* Task objective
Write the next part of the five-stages-of-grief passage below, starting right after its final line.

Cue Yujacha going through the 5 Stages of Grief:
Denial: “Haha, I must have just translated this wrong…there’s no way that’s right…even though I’ve checked about three different sources…”
Anger: “Actually, why the heck would you name your comedy duo something like this?! It’s not funny! Being a single mom is not a joke!”
Bargaining: “Maybe it’s just them casually claiming that they’re the real breadwinners of the family? Though, Rikyako did also say in her KaneTomo interview that her mom got married at 19 and gave birth to Rikyako at 20. Oh, but she never said anything about not having a dad! …though she didn’t say anything about having a dad either. And being a young single mom is stressful, which would also explain those vicious fights Rikyako mentioned in the interview as well. Oh my god.”
Depression: “Just recently on UraRaji, Anchan was talking about how her dad was so proud of her that he bought her a new game console. And to think, Anchan was planning on quitting seiyuu work if she didn’t pass the LL audition. I wonder if Rikyako’s dad would’ve been proud of her too, after all those failed idol groups she went through…”

* Data below
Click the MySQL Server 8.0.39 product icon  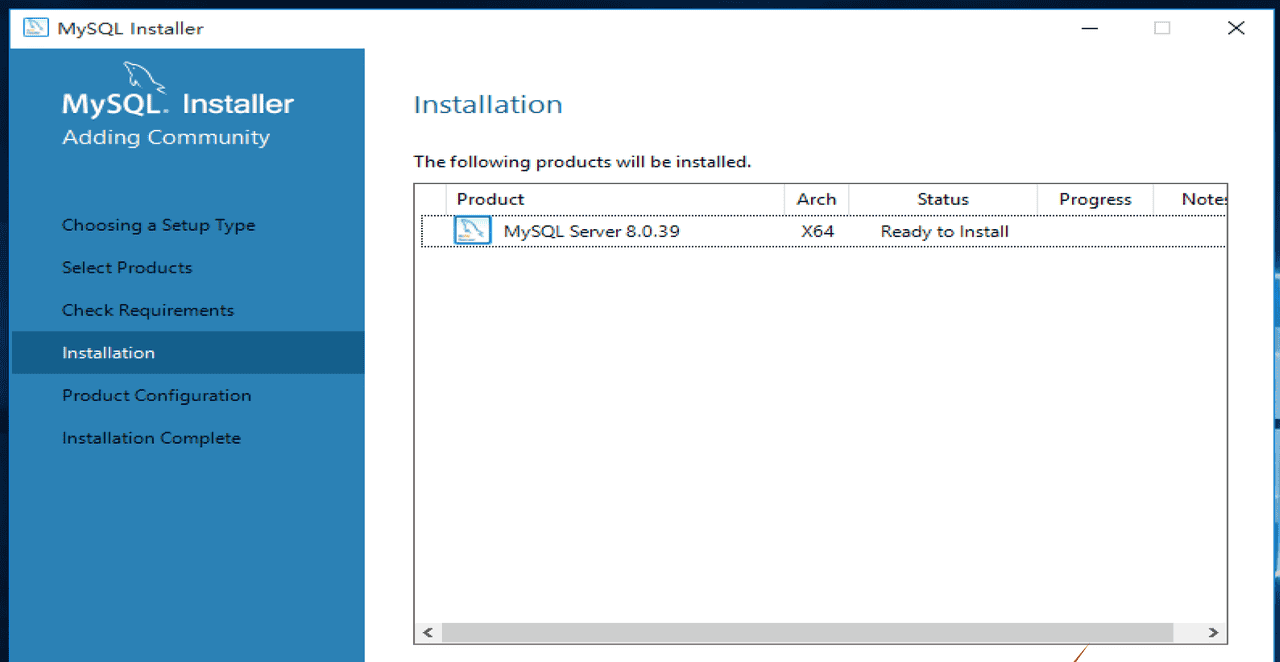[x=472, y=231]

* Output for this exercise
Acceptance: “Well, it wouldn’t be the first time people used tragedy for comedic purposes. Plus, everything I knew about Rikyako before this doesn’t seem to contradict this theory.“
I don’t have anything that explicitly confirms that Rikyako doesn’t have a father. But at the very least, the evidence does seem to indicate that she grew up in a single parent household.
I guess…it just made me feel for her. The entertainment industry is pretty rough in general, but Love Live has a particular knack for picking up cast members who’ve gone through a lot of hardship.
Kussun worked at a maid café. Suwawa, at one point, was a part-timer at a fast food restaurant.
Furirin debuted as a seiyuu in 2014, long before the Sunshine project was announced, but never found any work. Ainya also moved to Tokyo in 2014, and couldn’t find any major jobs for a year either.
Emitsun used to sit in a Starbucks and worry about not finding work as well.
King was able to advance from being an utaite (amateur singer on Niconico; the JP equivalent of YouTube singers) to a professional signed with Victor Entertainment - but her major single had poor sales and she never made it big.
And who could forget Pile? She’s a beautifully talented artist, but she failed to debut not just once, but twice. Without Maki, she would’ve given up her dream to be a singer. Now, instead of being stuck in a white-collar job, Pile has fans around the world who flock to her concerts.
Which leads us to Rikyako. If it’s true that she really did grow up without a dad, that could explain why she’s dabbled in acting, idol activities, and modeling since 2003. Perhaps Rikyako had to help out with bringing money into the household from a young age. Though, it couldn’t have been easy, as she went through multiple talent agencies before ending up at Ken Production.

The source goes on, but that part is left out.